According to a report by Cerulli Associates, only 8 percent of advisors consider the 71 percent of American households with less than $100,000 in investable assets as their core cohort.
And once the new Department of Labor conflict of interest rule goes into effect, even fewer advisors may be interested in servicing these small investors.
“It is not that advisors are unwilling to help small investors,” said Tom O’Shea, associate director at Cerulli Associates. “Rather, they cannot figure out how to make money when working with them, leaving investors to go it alone or rely on guidance provided by direct-to-consumer firms.”
Financial industry lobbyists believe the fiduciary rule will make it even less profitable for financial advisors to work with small investors, making it difficult to sell mutual funds charging sales loads to retirement account holders. “Without the income from these commissions, so the thinking goes, brokers will abandon the small investor,” the report states.

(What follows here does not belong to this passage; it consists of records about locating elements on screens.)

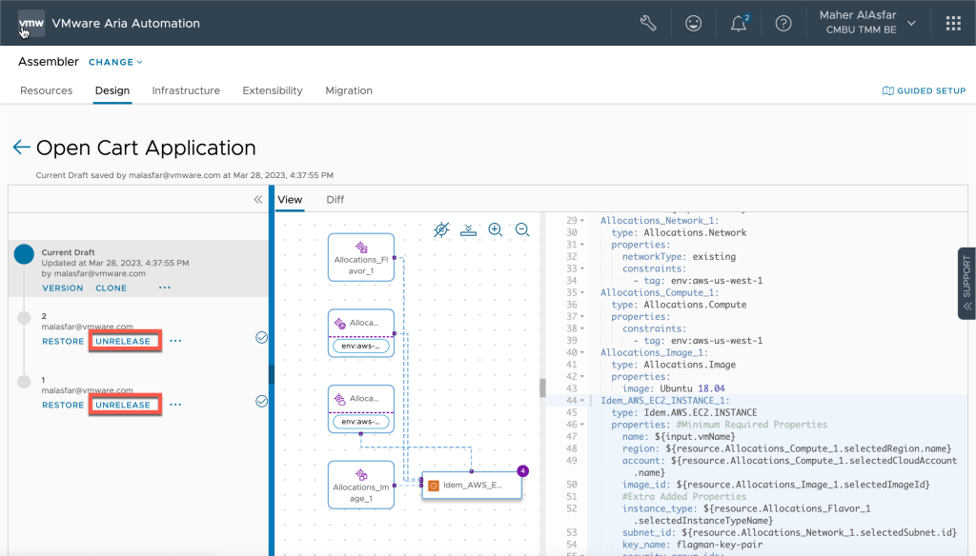Screen dimensions: 976x556
Task: Collapse the version history panel
Action: coord(257,200)
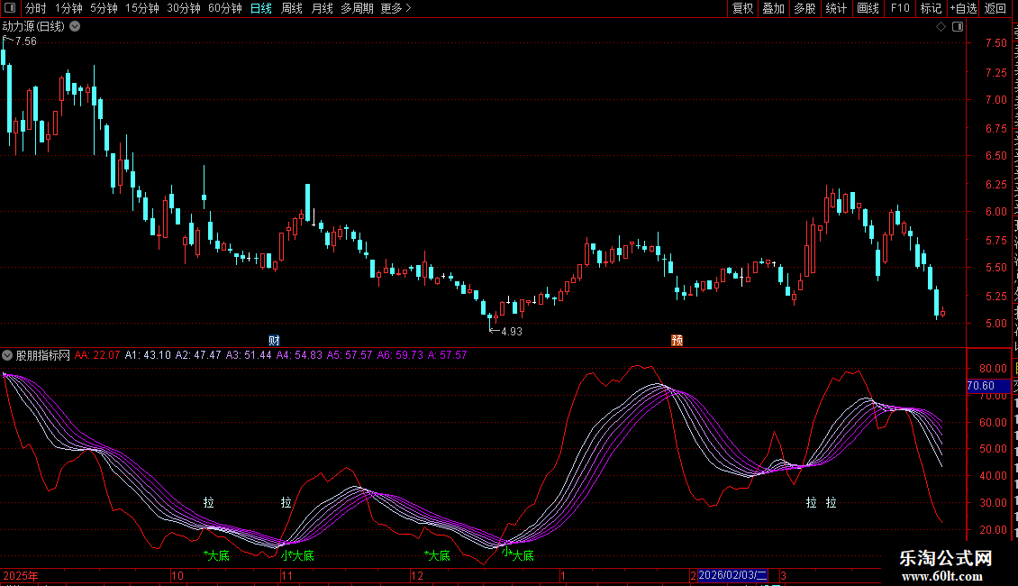The width and height of the screenshot is (1018, 586).
Task: Switch to the 分时 intraday view
Action: click(x=35, y=8)
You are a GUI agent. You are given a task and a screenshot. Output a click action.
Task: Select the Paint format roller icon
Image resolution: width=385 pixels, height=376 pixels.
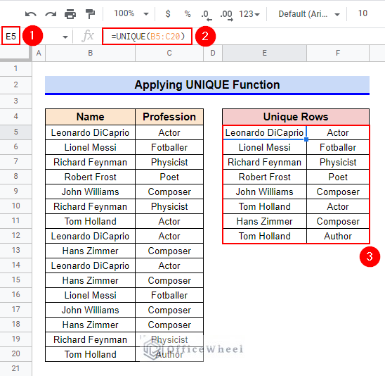tap(90, 14)
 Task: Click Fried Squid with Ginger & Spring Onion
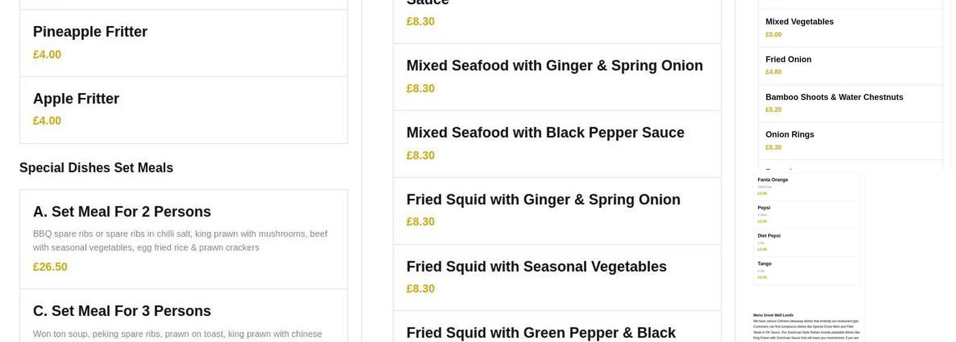click(543, 200)
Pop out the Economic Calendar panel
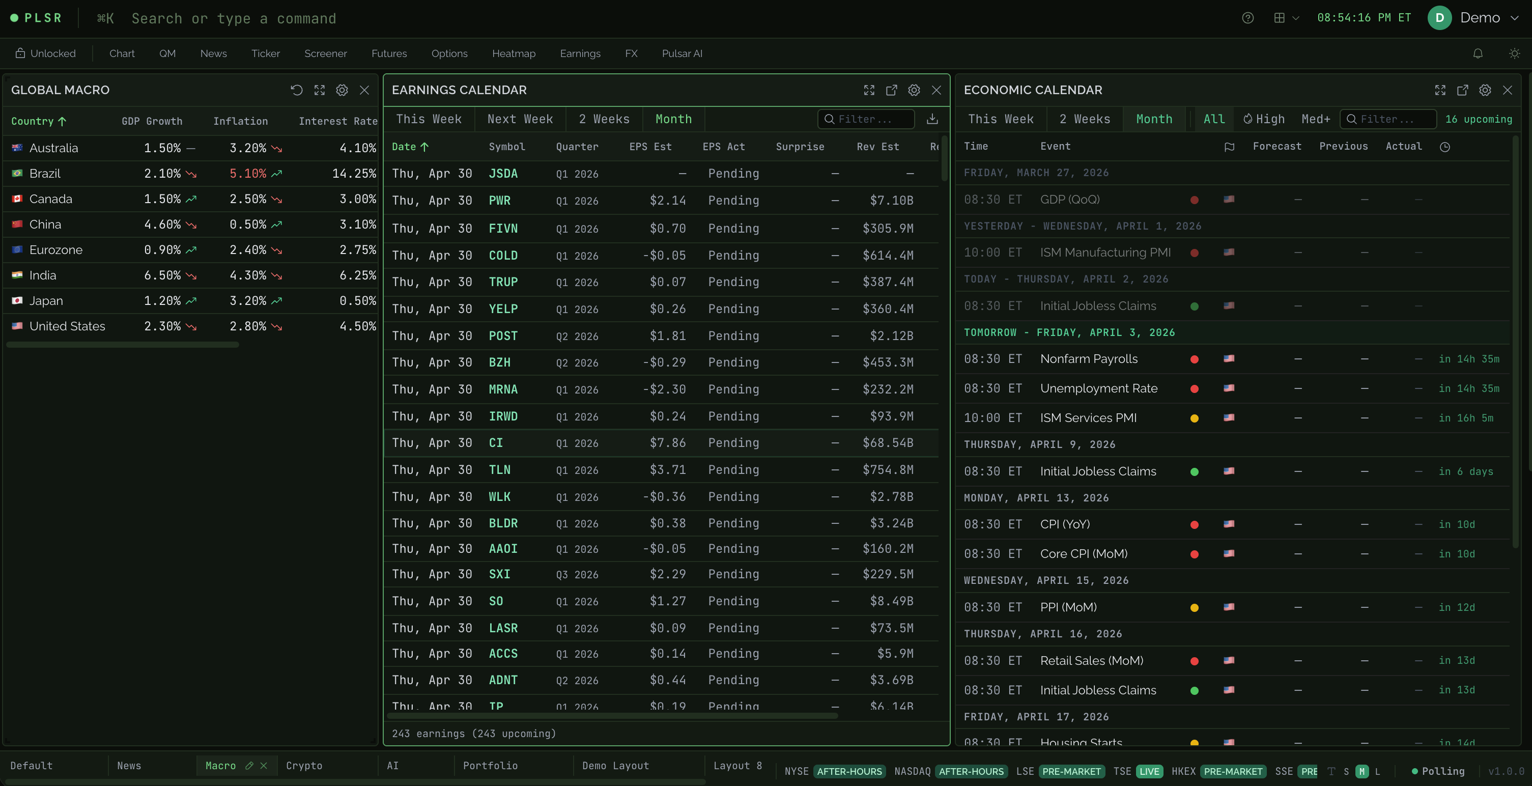 coord(1463,90)
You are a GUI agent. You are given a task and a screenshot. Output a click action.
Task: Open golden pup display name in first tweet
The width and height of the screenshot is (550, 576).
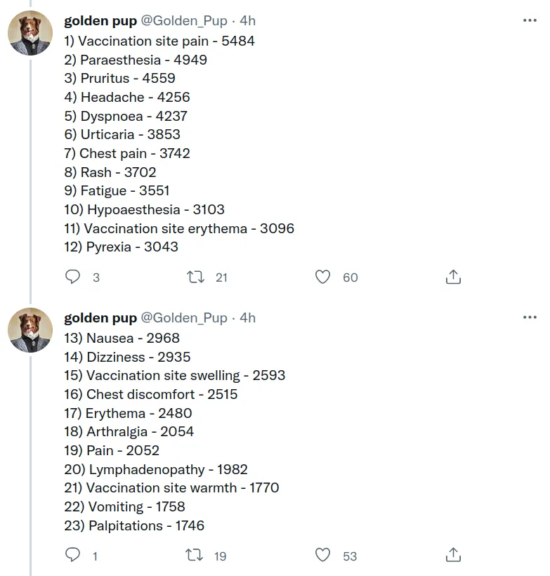100,21

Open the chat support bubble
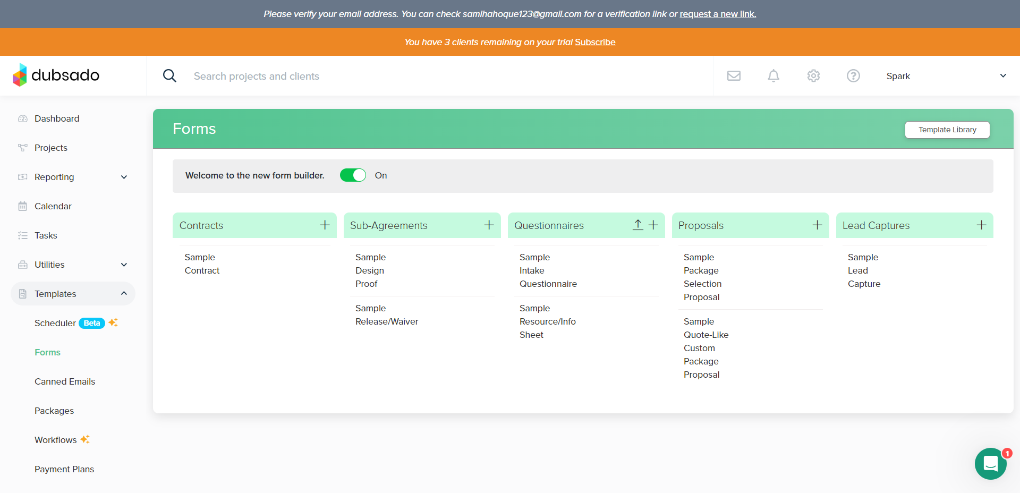[x=990, y=464]
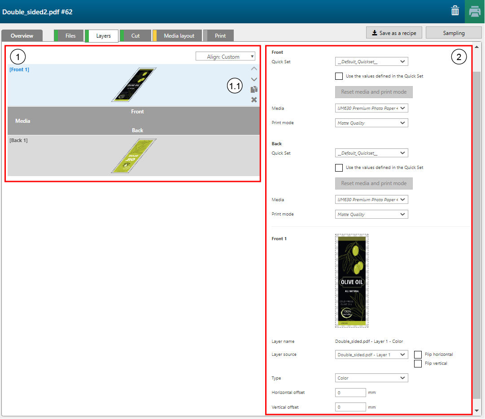This screenshot has width=485, height=419.
Task: Click the download icon on Save as a recipe
Action: coord(374,33)

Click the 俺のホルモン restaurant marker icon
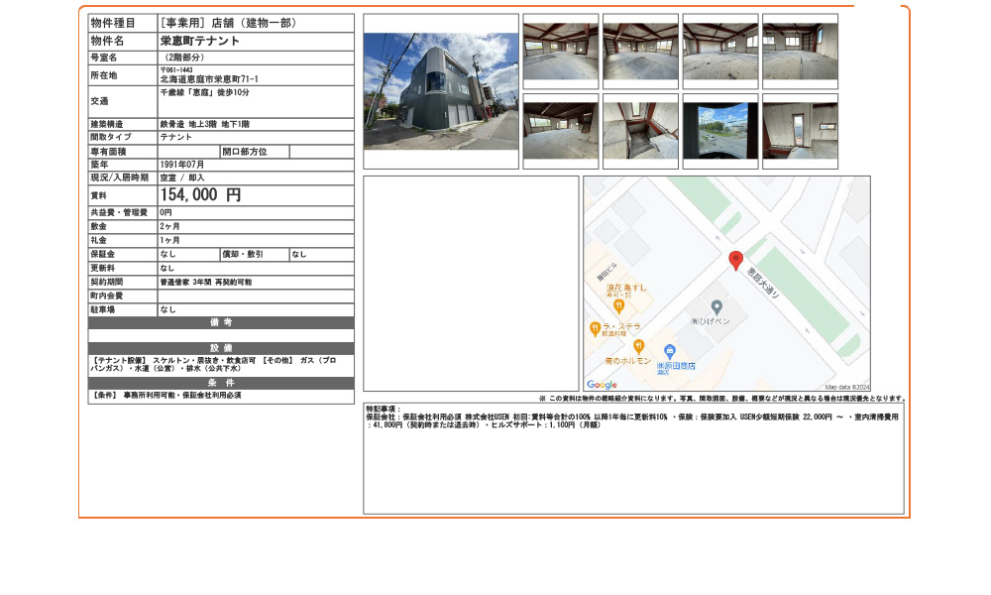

O’Shea said the effect of the DOL rule will likely depend on the type of advisor; whereas an insurance broker/dealer is likely to get out of the small investor market, “it’s a real opportunity if looked at the right way” for others in the industry. It all comes down to scalability.
“[Traditional financial advisement firms] need to look more like direct-to-the-consumer firms.” O’Shea added, “The reality is that there are so many new technologies that allow firms to scale their advice, but that involves giving up some things, like asset allocation or asset modeling.”
In the meantime, small investors may look to more cost-effective options, like robo advisors, but there is concern about that as well. Apart from doubts over whether a robo advisor can actually take the place of a living, breathing person, many of these firms cannot build a large-enough clientele to stay afloat, the Cerulli report states. And this leaves small investors financially abandoned.
“We have created a world where people no longer have pensions, and they are cast adrift to figure out their financial future themselves,” he said. “There’s a great societal need here that we need to address as an industry.”